Creating a dynamic file

Sometimes, certain tasks produce dynamic dependencies. In this case, the task must track all dependencies calculated during execution (these dependencies are stored in the cache). For now, we won’t worry about dynamic dependencies, as we will cover them in specific guides.

# Action.Dynamic.write_file ;;
- : Path.t -> (unit, string * Deps.t) Task.t -> Action.t = <fun>

The key point to remember is that the only difference from static writing is that our task, in addition to returning the content of the file to be written, also returns a set of dynamic dependencies that will be stored in the cache.

Creating our `style.css`

Now that we know how to write a file and that the pipeline for piping files produces a task of type (unit, string) Task.t, which is compatible with what Action.Static.write_file expects, we can implement our action. First, we’ll declare a variable to target our assets/css directory:

let css = Path.(assets / "css")

Next, to implement the create_css action, we can rely on the actions and pipelines we’ve explored earlier:

let create_css =
  let css_path = Path.(www / "style.css") in
  Action.Static.write_file css_path
    (Pipeline.pipe_files ~separator:"\n"
       Path.[ 
          css / "reset.css"
        ; css / "style.css" ])

We can now modify our main program by simply adding our new action, create_css, into the sequence of calls:

 let program () =
   let open Eff in
   let cache = Path.(www / ".cache") in
   Action.restore_cache cache
   >>= copy_image
+  >>= create_css
   >>= Action.store_cache cache

We can run our program with dune exec bin/blog.exe and proudly see our new _www/style.css file. Amazing! We can also, once again, verify that minimal rebuilding is handled correctly by modifying our source CSS files.

Tracking the generator

We have seen that our action seems to correctly support minimal rebuilding. However, there is still a problem. If we add a new file to the list that we pipe:

 let create_css =
   let css_path = Path.(www / "style.css") in
   Action.Static.write_file css_path
     (Pipeline.pipe_files ~separator:"\n"
        Path.[ 
           css / "reset.css"
+        ; css / "a-new-file.css"
         ; css / "style.css" ])

When we run dune exec bin/blog.exe again (and the file assets/css/a-new-file.css exists), the _www/style.css file is correctly updated. This is expected, as the dependencies of the task used in create_css do include assets/css/a-new-file.css.

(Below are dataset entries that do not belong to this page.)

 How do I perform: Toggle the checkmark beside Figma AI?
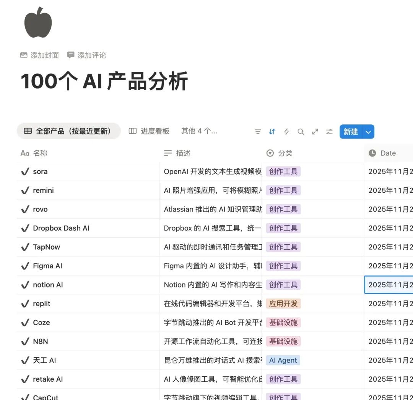pos(25,266)
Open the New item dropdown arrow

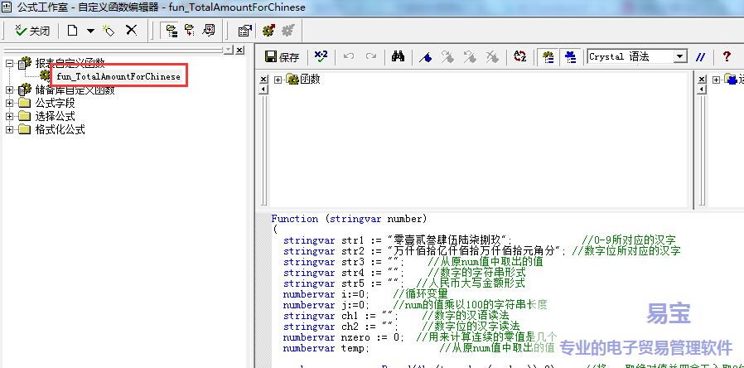89,31
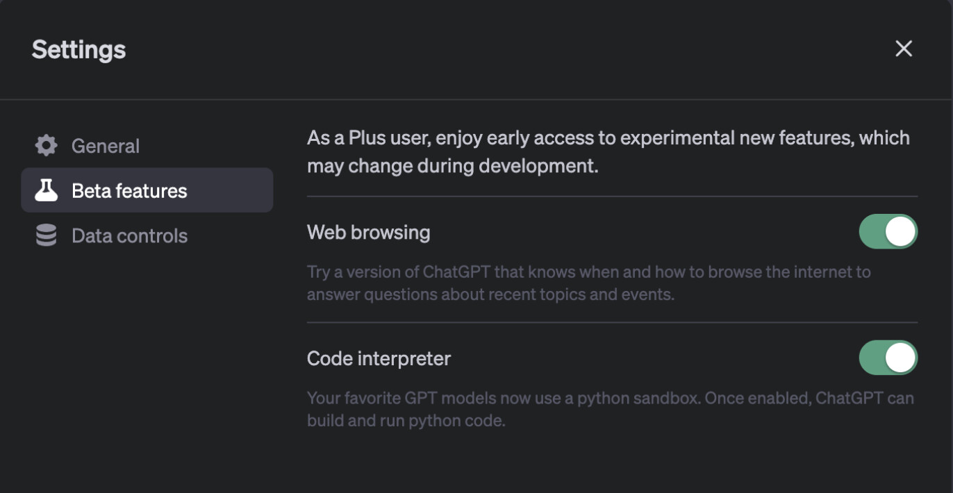Viewport: 953px width, 493px height.
Task: Open the General settings tab label
Action: coord(106,146)
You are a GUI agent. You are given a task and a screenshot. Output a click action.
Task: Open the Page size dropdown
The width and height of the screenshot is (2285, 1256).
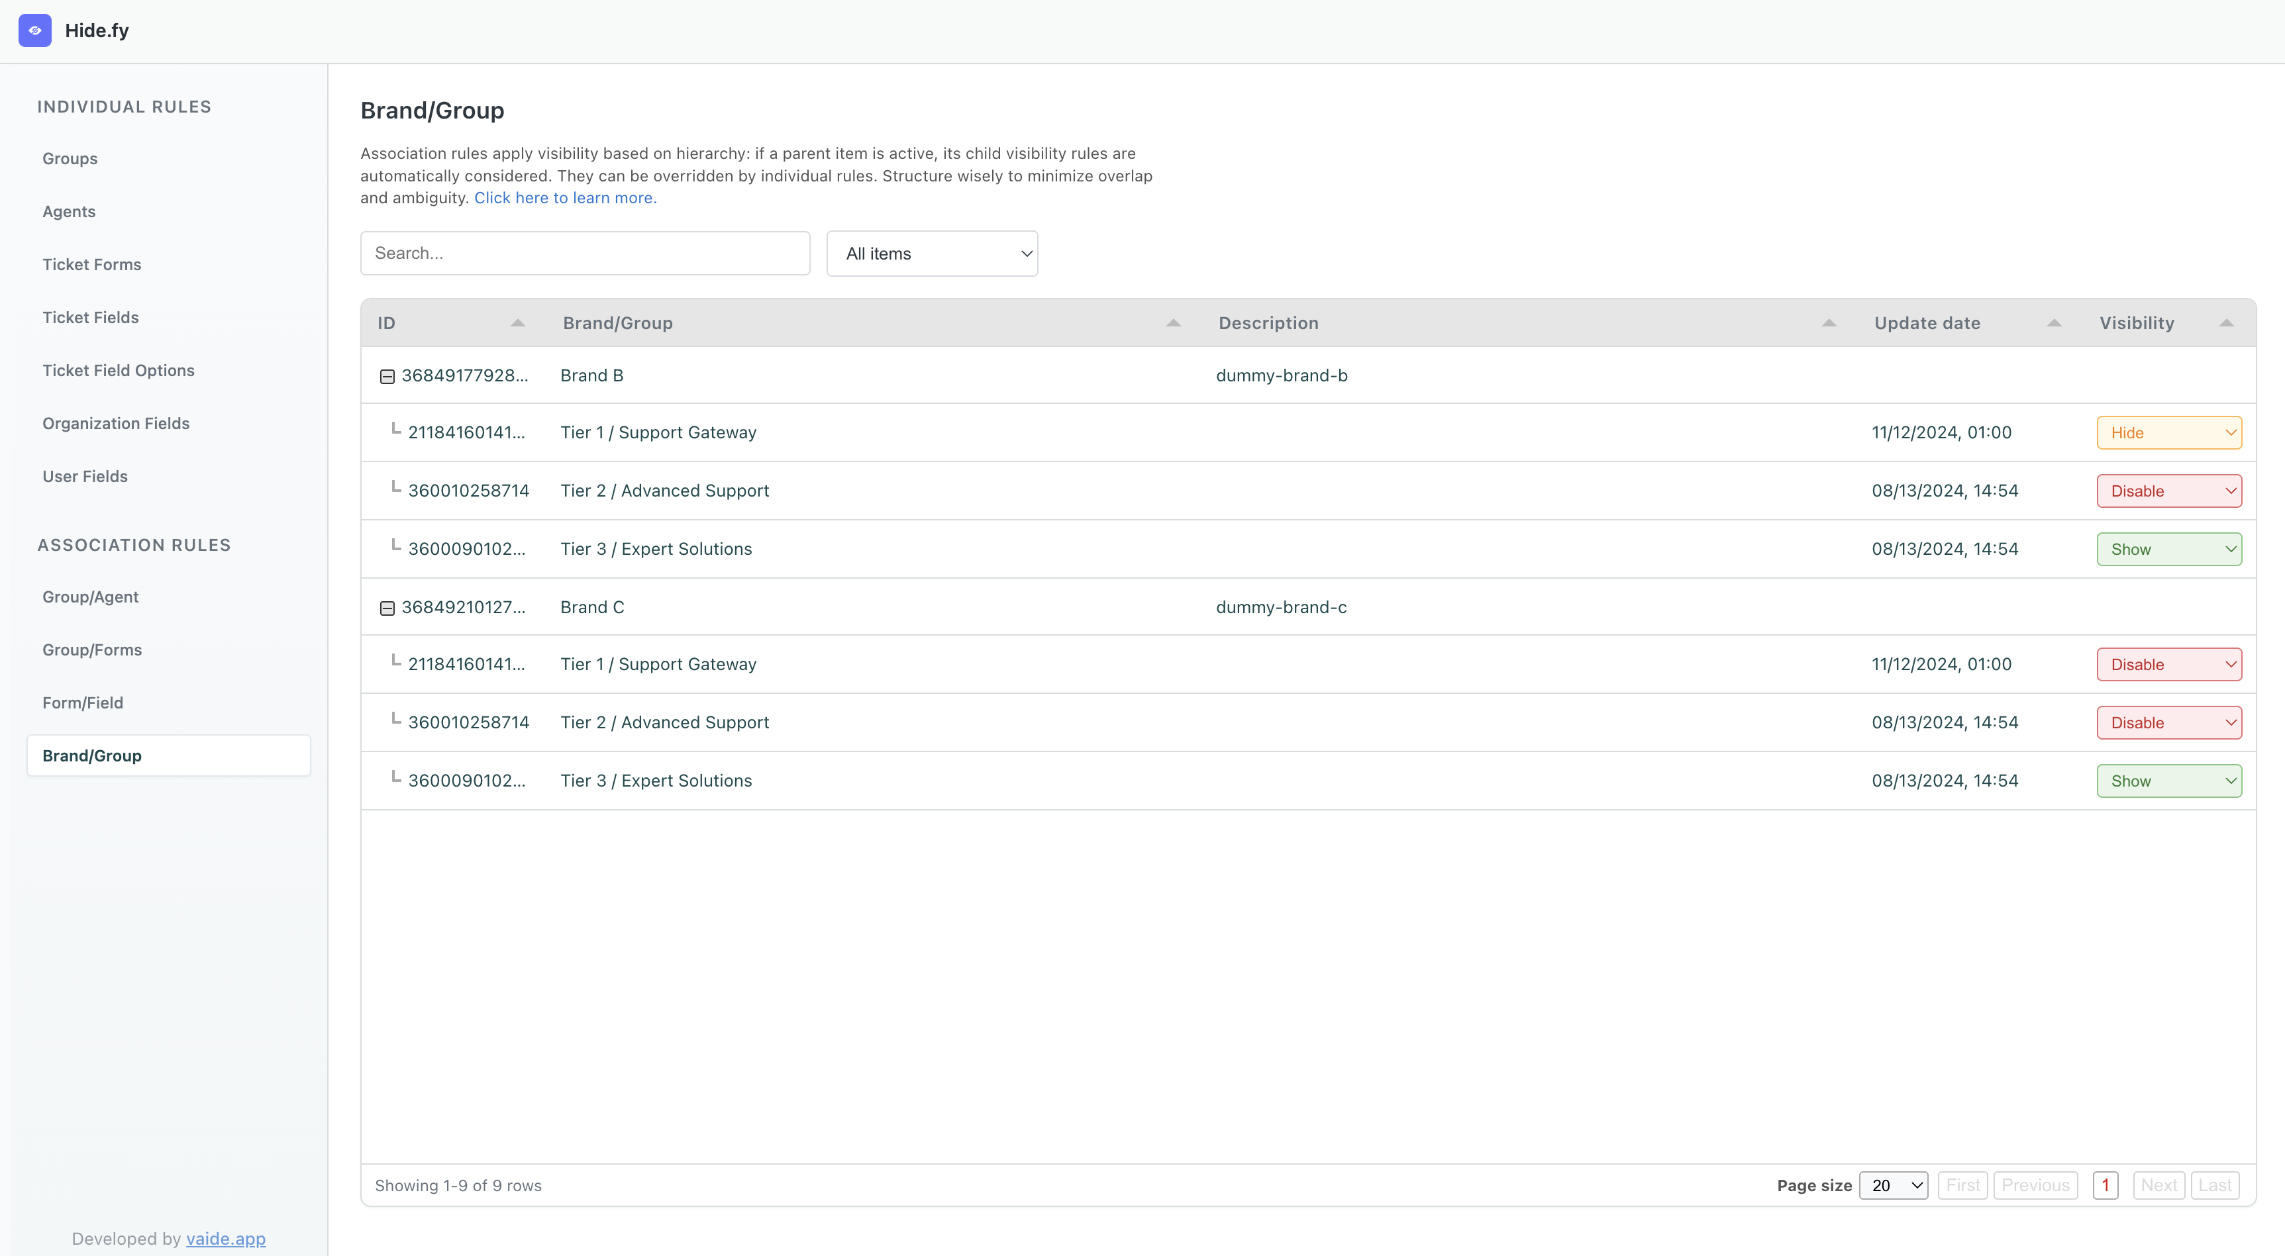[1893, 1185]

However, if we change the order of the pipe, for example like this:

 let create_css =
   let css_path = Path.(www / "style.css") in
   Action.Static.write_file css_path
     (Pipeline.pipe_files ~separator:"\n"
        Path.[ 
-          css / "reset.css"
-        ; css / "a-new-file.css"
+          css / "a-new-file.css"
+        ; css / "reset.css"
         ; css / "style.css" ])

The reason is logical, though somewhat surprising: changing the order does not alter the set of dependencies. In fact, our use of pipe_files introduces an implicit dependency: the site generator itself, since it is the generator code (here blog.ml) that determines the order of the files. This is therefore also a dependency.

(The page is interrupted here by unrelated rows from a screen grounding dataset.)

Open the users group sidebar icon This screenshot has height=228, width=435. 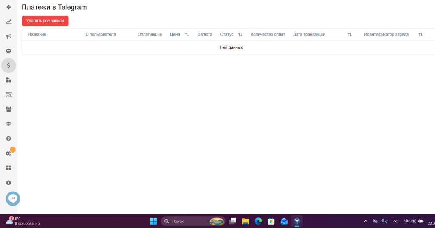[x=8, y=109]
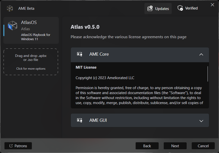Click the drag and drop .apbx zone
Viewport: 219px width, 153px height.
pyautogui.click(x=31, y=58)
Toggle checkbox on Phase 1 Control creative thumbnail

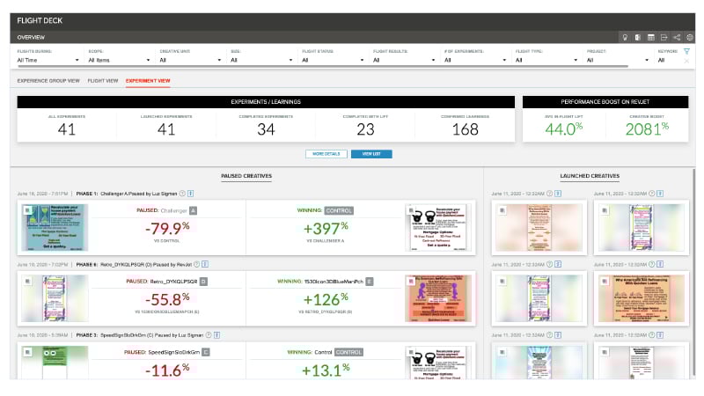410,210
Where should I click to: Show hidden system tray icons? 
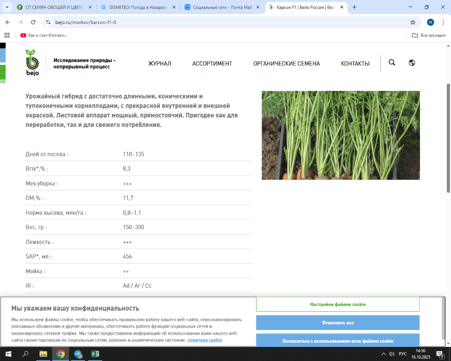pyautogui.click(x=383, y=354)
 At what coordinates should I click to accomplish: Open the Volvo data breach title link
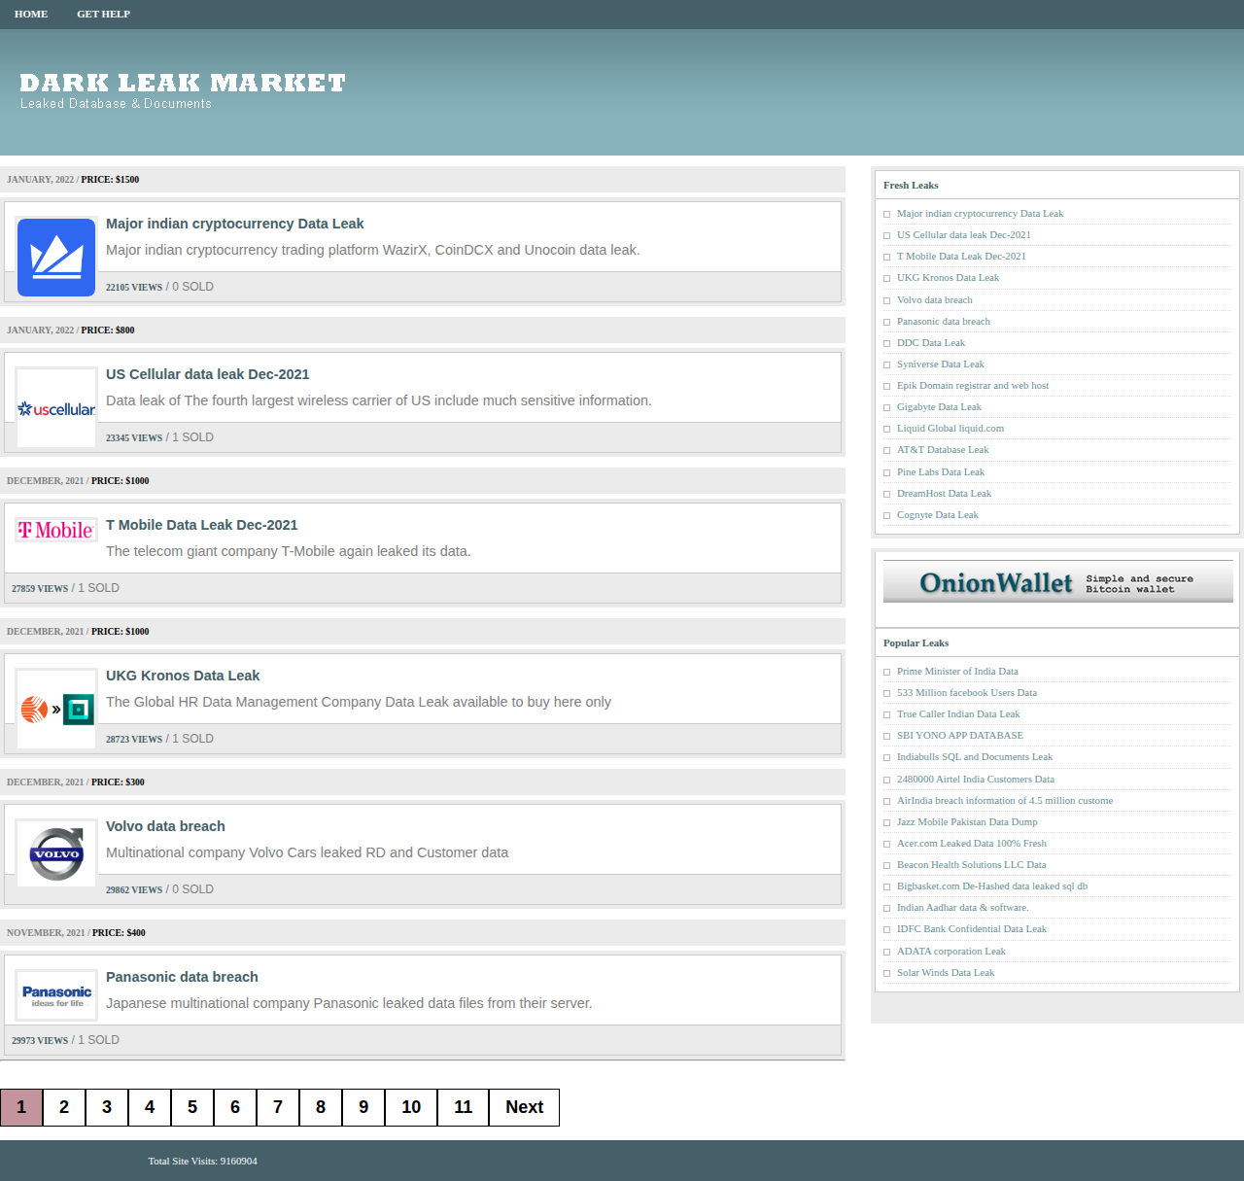pos(165,826)
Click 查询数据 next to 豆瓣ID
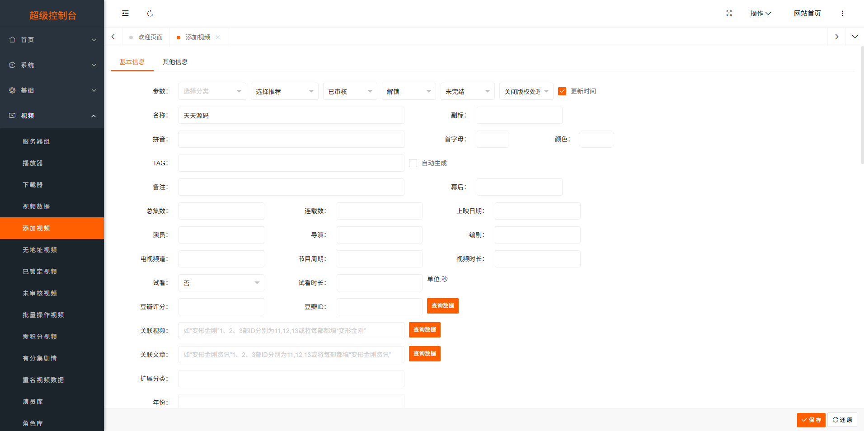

There are several ways to handle this kind of situation. The first would be to use a file that exposes the list of files and the order in which we want to pipe them. This is generally good practice because it relies as much as possible on the file system, which YOCaml handles fairly well, and it avoids the need to recompile the generator when introducing new files.

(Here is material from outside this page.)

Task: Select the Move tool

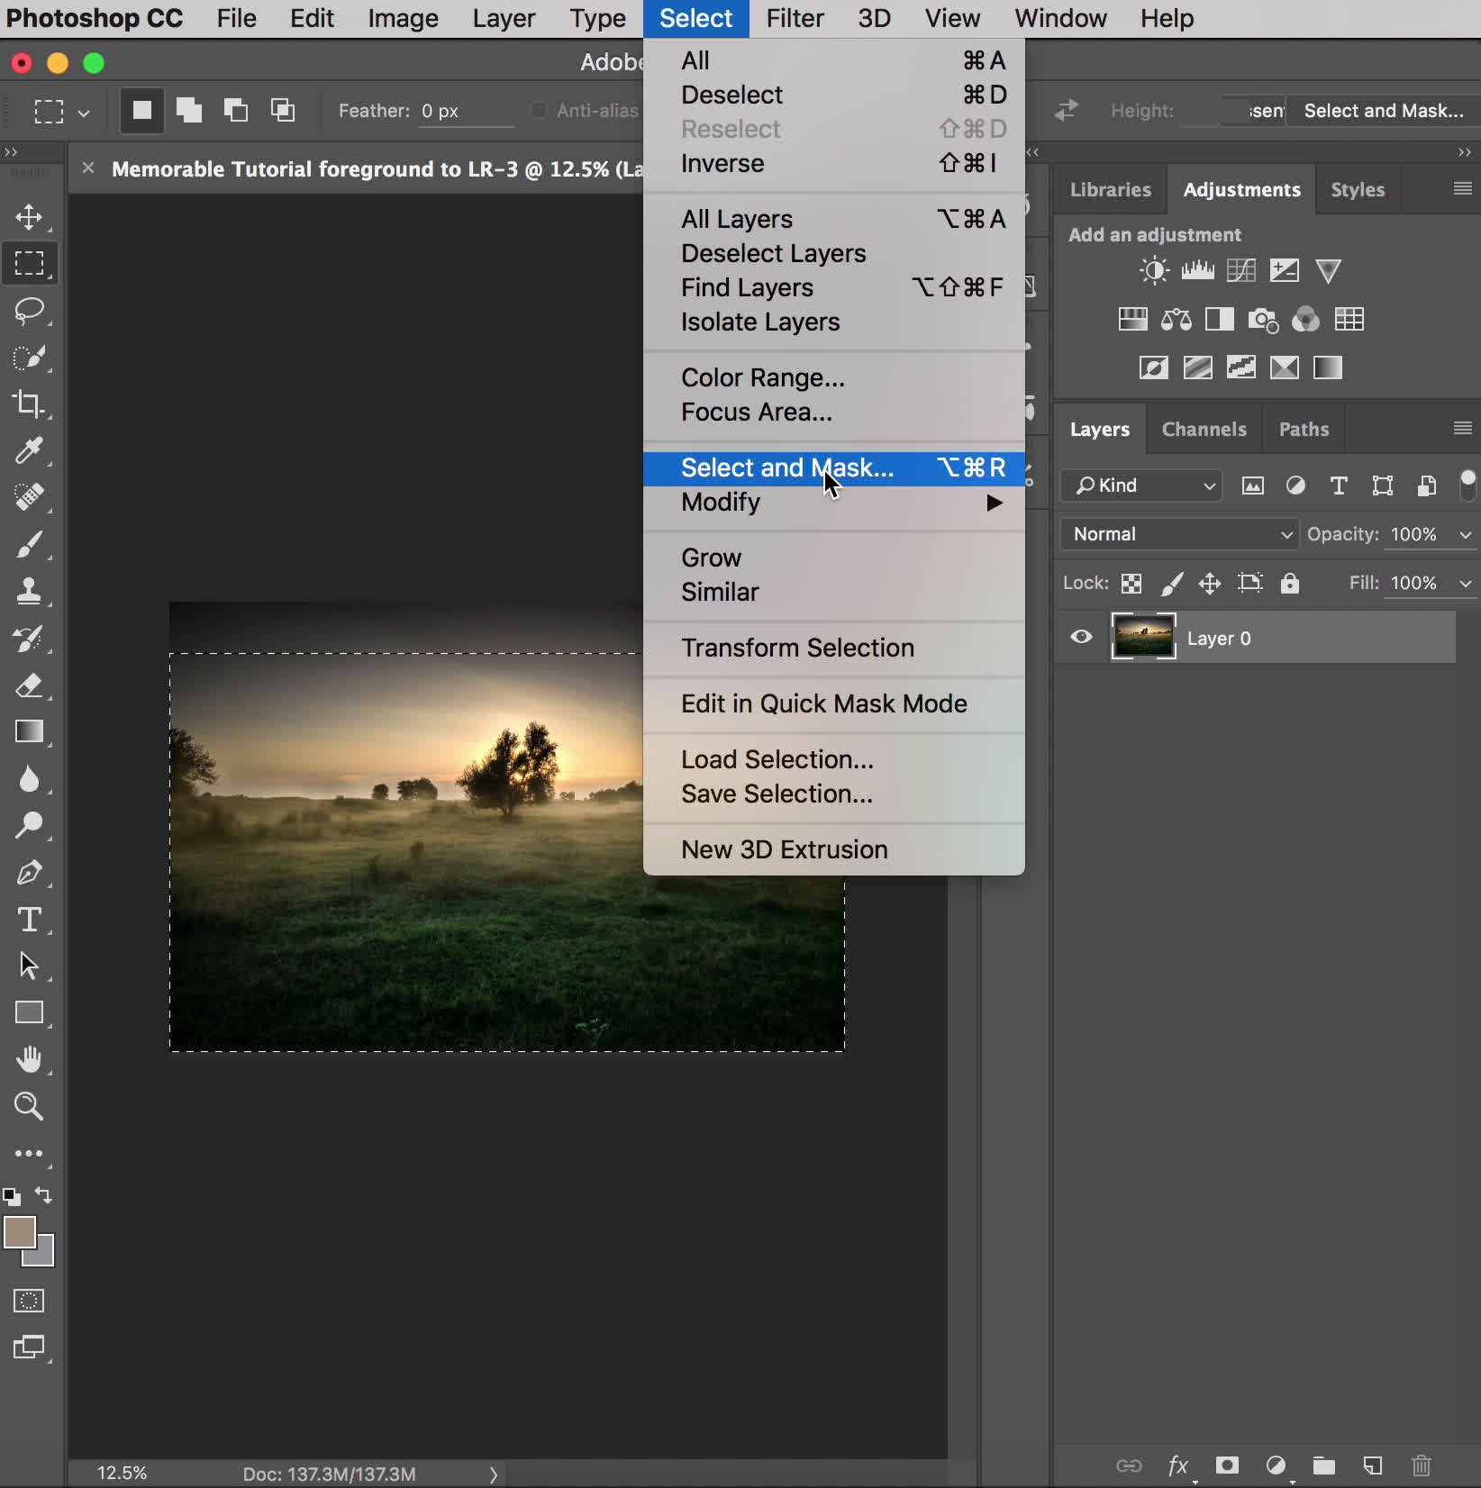Action: (29, 217)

However, since we are just starting with YOCaml, we will use a much simpler approach: compose the pipe_files task with a task that simply adds a file to the set of dependencies:

# Pipeline.track_file ;;
- : Path.t -> (unit, unit) Task.t = <fun>

To start, we’ll create a path for the generator binary. In OCaml, the function Sys.executable_name returns the name of the currently running executable. We can use this to construct a path and build a task that transparently adds it to the set of dependencies:

let track_binary = 
  Sys.executable_name
  |> Yocaml.Path.from_string
  |> Pipeline.track_file

We now need to use this new task within the body of our file creation by composing tasks. There are two approaches:

Using applicative notation

Applicative notation allows us to use binding operators to express, schematically, "add the binary to the dependencies and pipe these different files together, then return the piped string":

let create_css =
  let css_path = Path.(www / "style.css") in
  let pipeline =
    let open Task in
    let+ () = track_binary
    and+ content =
      Pipeline.pipe_files ~separator:"\n"
        Path.[ 
          css / "reset.css"
        ; css / "style.css" ]
    in
    content
  in
  Action.Static.write_file css_path pipeline

In cases like this, where each task can be resolved independently:

track modifications of the binary
pipe the different files

applicative notation is more than sufficient.

Using Arrow notation

Our pipeline variable uses applicative notation, which we find easier to read. However, it would also be possible to use Arrow notation, which is more compact. Indeed, since track_binary has the type (unit, unit) Task.t, it can easily be piped with pipe_file, which returns a (unit, string) Task.t. We can therefore use the >>> operator:

let create_css =
  let css_path = Path.(www / "style.css") in
  Action.Static.write_file css_path
    Task.(
      track_binary
      >>> Pipeline.pipe_files ~separator:"\n"
            Path.[ 
              css / "reset.css"
            ; css / "style.css" ])

In practice, the two notations are identical in this context. However, in this tutorial, we will only use Arrows when applicative notation is too limited, because in our view, Arrows require a bit of mental gymnastics due to the use of tacit style.

Note on the cache

Adding the generator to the dependencies might seem heavy. Indeed, one might assume that when writing a site, the generator changes frequently, potentially causing many unnecessary rewrites. In practice, this is not entirely true for two reasons:

Even though the generator may change a lot during development, in practice, once it is built and we start writing articles, the generator changes much less.
As we discussed with the cache for controlling dynamic dependencies, it also stores hashes of the written documents to avoid rewriting files that haven't been modified. This greatly limits false positives when only fragments that do not impact the actual site generation are changed.

Conclusion

We have seen how to create new files and how to build more complex tasks to pass to actions. We have also seen that sometimes there are dependencies we might not have specifically considered, such as the binary that runs the program.